The collector-receiver combination tested above is chosen for use in a solar thermal power plant. plant consists of 100 rows of collector-receiver modules. For the receiver efficiency use the value you calculated in Part A for the no wind case. For the collector optical efficiency use the value you calculated in Part B. Assume a plant thermal efficiency of 35% and no thermal storage. Use a simple model account for variation in atmospheric absorption through the day in which the solar irradiation GS at the earth’s surface (on a plane perpendicular to the sun’s rays) is a function of solar altitude angle a,
Gs = GBx( 1- Γ cosa)
GB is baseline solar irradiation and Γ is the coefficient of absorption. Assume GB = 820W/m2 and Γ = 0.32
Using a spreadsheet or Matlab, consider two cases – collector modules aligned east-west and north south. For each case plot the electrical power output of the plant against solar time at 5 minute intervals. over a 24 hour period on the following days: 21 December, 21 March, 21 June and 21 September in 2014. Hence estimate the total electrical energy (in kWh) and the average power output that would be generated by the plant on those days.
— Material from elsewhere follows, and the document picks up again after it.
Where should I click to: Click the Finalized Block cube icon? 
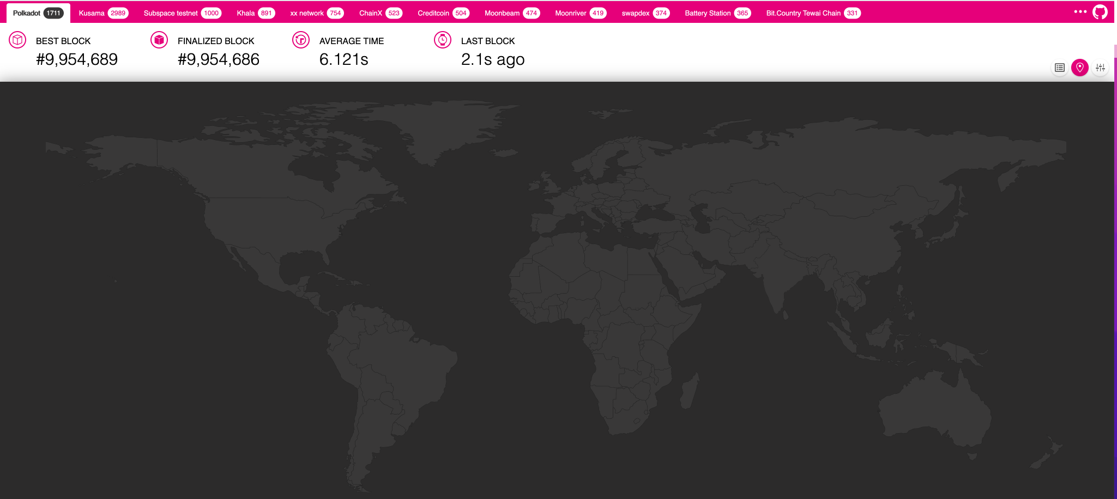click(159, 40)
Based on these results give a rough estimate of the total annual electrical energy (in kWh), annual average power and capacity factor of the plant for the two cases. Assume a constant annual average cloudiness factor of 17%. Cloudiness factor is the reduction in daily average solar flux at the surface due to cloudiness.
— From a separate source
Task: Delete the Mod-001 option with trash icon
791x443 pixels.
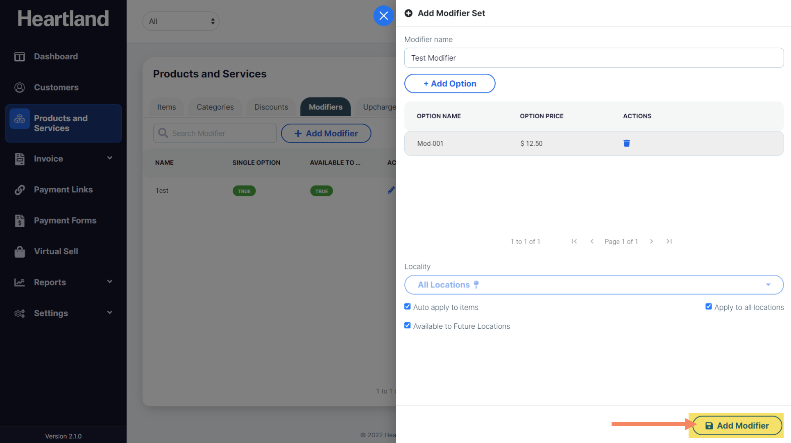Action: click(626, 143)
collector-receiver model: parabolic collector, 5m wide aperture width, 30m long, receiver diameter is 55mm
Location is Hobart
Homework Equations
Where;
X = (360*(N-1))/365.24
EoT = (0.1236*SIN((PI()*X/180))-0.0043*COS((PI()*X /180))+0.1538*SIN(2*(PI()*X /180))+0.0608*COS(2*(PI()*X /180)))
Solar time = Time – EoT +(1.21*4/60) <<< -1 for day light saving>>>
(solar hours) hs =15*(Solar time -12)
Latitude angle (from web)= - 42.8806
(sun declination angle) Delta =23.45*SIN((PI()/180)*(360/365.24*(N+284)))
Elevation =ASIN(COS((PI()/180)*L)*COS((PI()/180)*Delta)*COS((PI()/180)* hs)+SIN((PI()
/180)*Delta)*SIN((PI()/180)*L))*180/PI()
Azimuth =ATAN(SIN((PI()/180)* hs)/(SIN((PI()/180)*L)*COS((PI()/180)* hs)-COS((PI()/180)
*L)*TAN((PI()/180)*Delta)))*180/PI()
Incidence angle =(ACOS(SQRT(1-(COS((PI()/180)*Elevation))^2)*((SIN((PI()/180)
*Azimuth))^2))))*180/PI()
From previous problem,
Receiver efficiency = 86.6%
Optical efficiency = 88.7%
N = number of day from 1st of January.
All equations are checked (from a reference book) except following equation as it is not given..
Power output=900*COS((PI()/180)*Incidence angle)*Receiver efficiency*Optical efficiency*
Thermal efficiency*20*4*30/1000
The Attempt at a Solution
Previous problem I got all correct answer, up to calculating incident angle column..
I considered the day light saving.
I have attached my excel file.
I double checked all the equations but can not find anything wrong..
I am pretty sure I got all right upto Gs part...
I guess something is wrong in calculating power output in terms of unit.
If I can get a right answer for a total electrical energy I can do other parts.
Can anyone find my problem?